• Description of the task: Beneath this task are the entries; from the line with "Screen dimensions: 1456x829" through the last one, transcribe every line exactly and nothing else, skipping pictures.

• Data records:
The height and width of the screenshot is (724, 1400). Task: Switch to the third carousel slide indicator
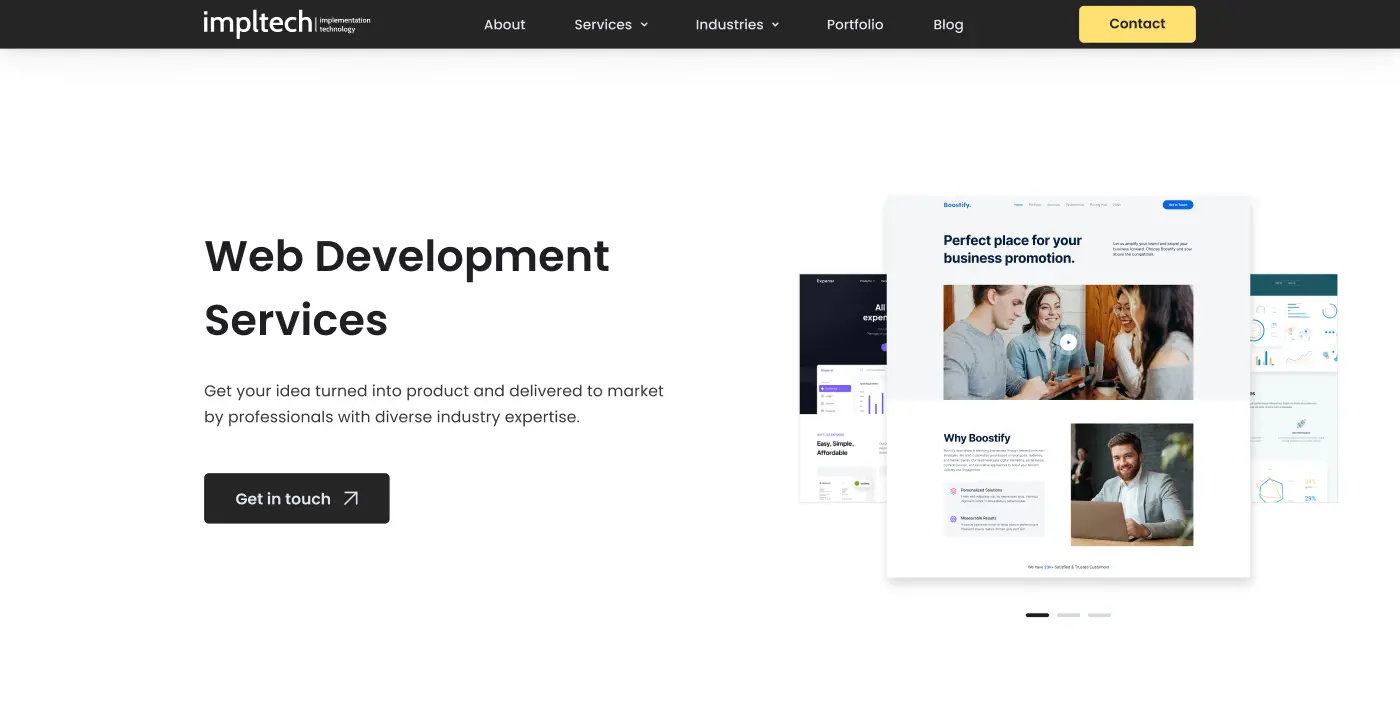point(1099,615)
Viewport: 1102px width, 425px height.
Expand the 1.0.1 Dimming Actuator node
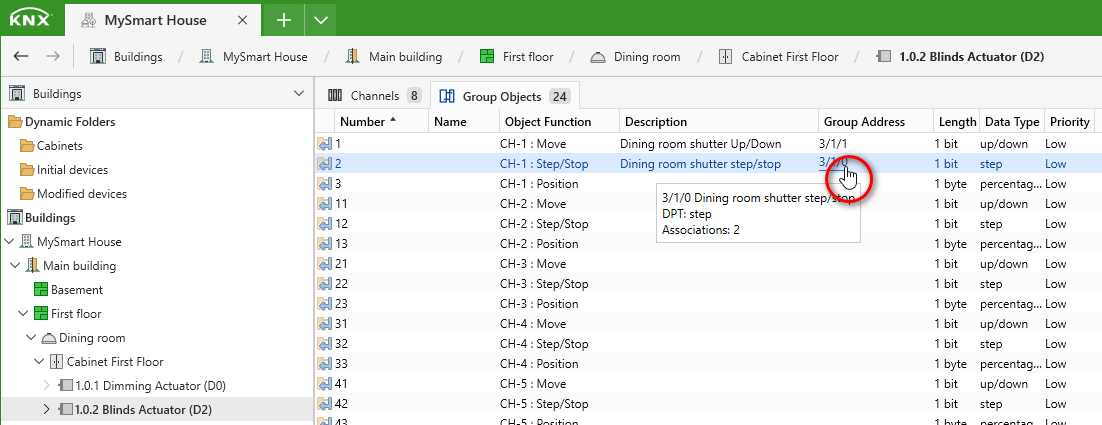click(x=47, y=386)
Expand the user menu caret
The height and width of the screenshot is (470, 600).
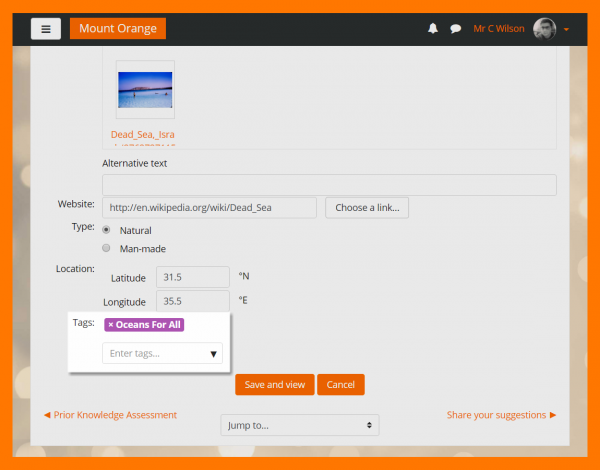coord(566,29)
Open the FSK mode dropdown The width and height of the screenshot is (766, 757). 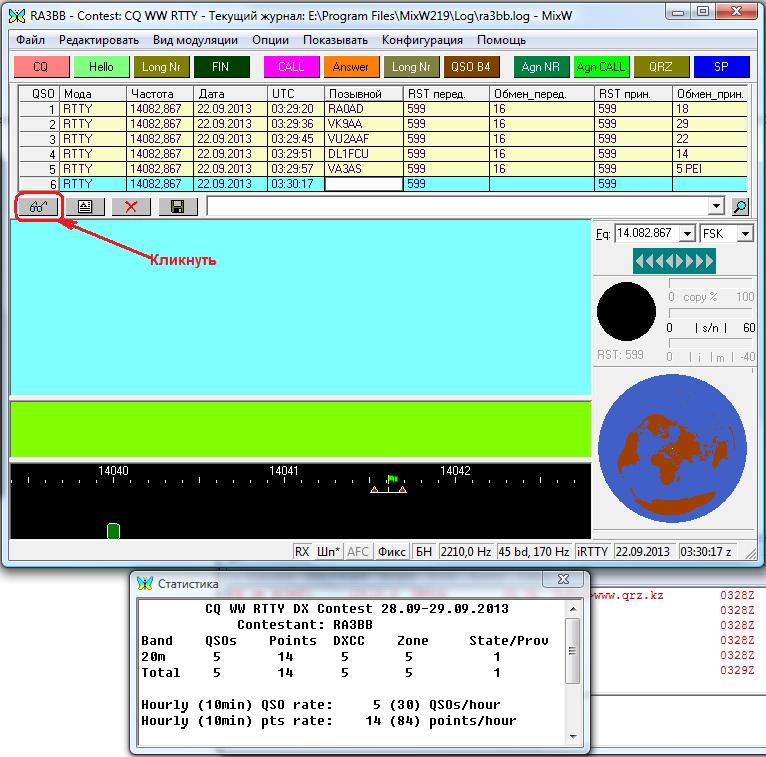[x=745, y=233]
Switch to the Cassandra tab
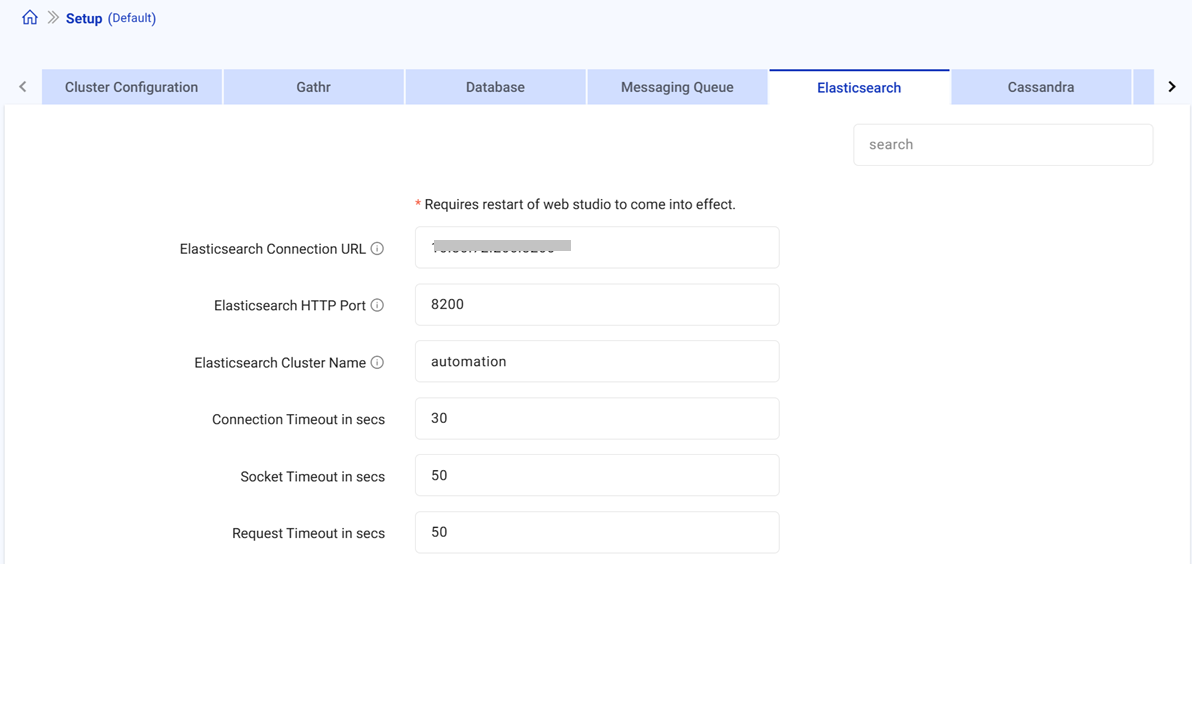Screen dimensions: 1192x720 click(1041, 87)
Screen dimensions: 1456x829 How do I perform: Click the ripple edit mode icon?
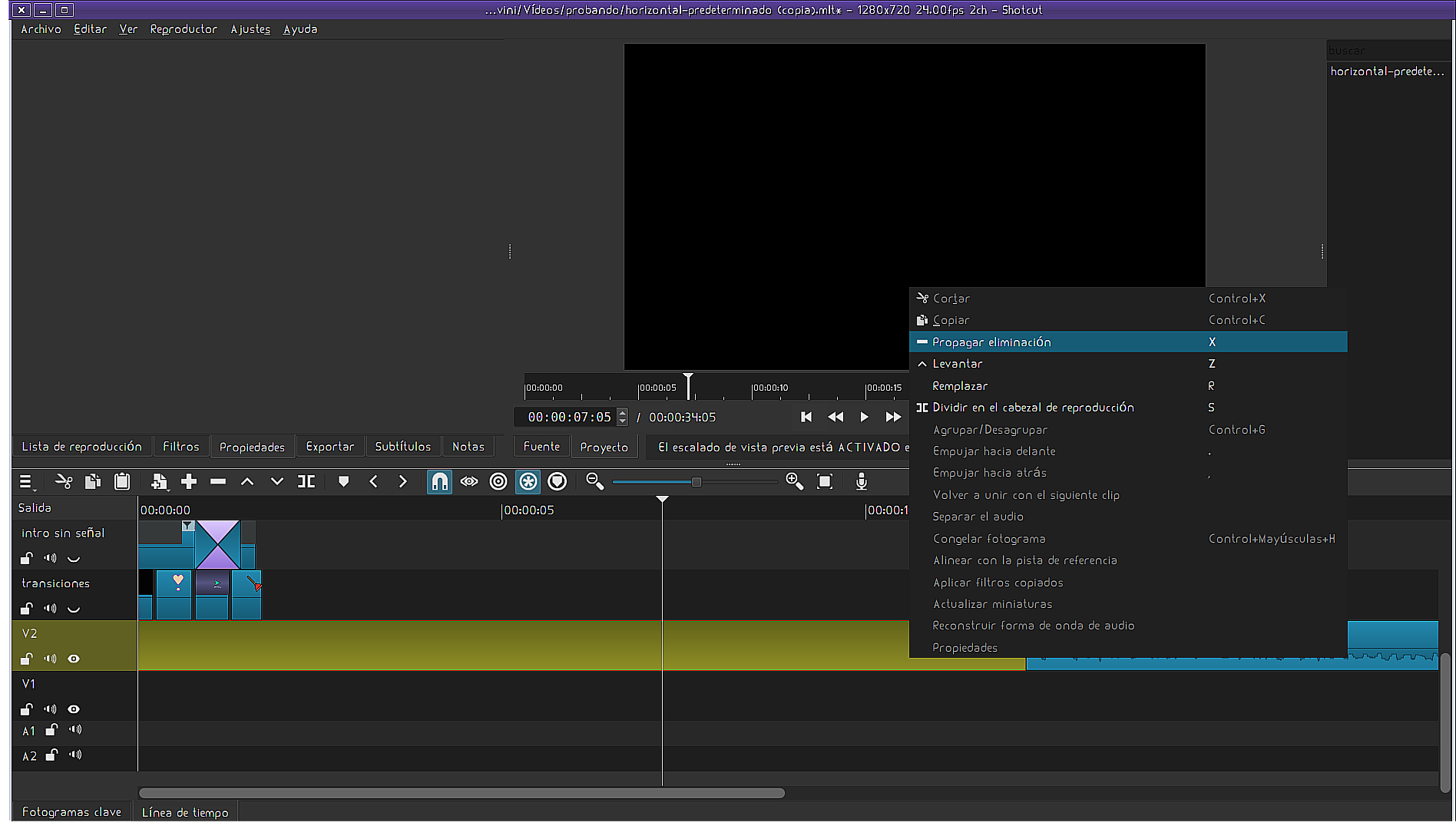coord(498,481)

• Expected answer:
Screen dimensions: 1456x829 How do I perform: Click the ripple edit mode icon?
coord(498,481)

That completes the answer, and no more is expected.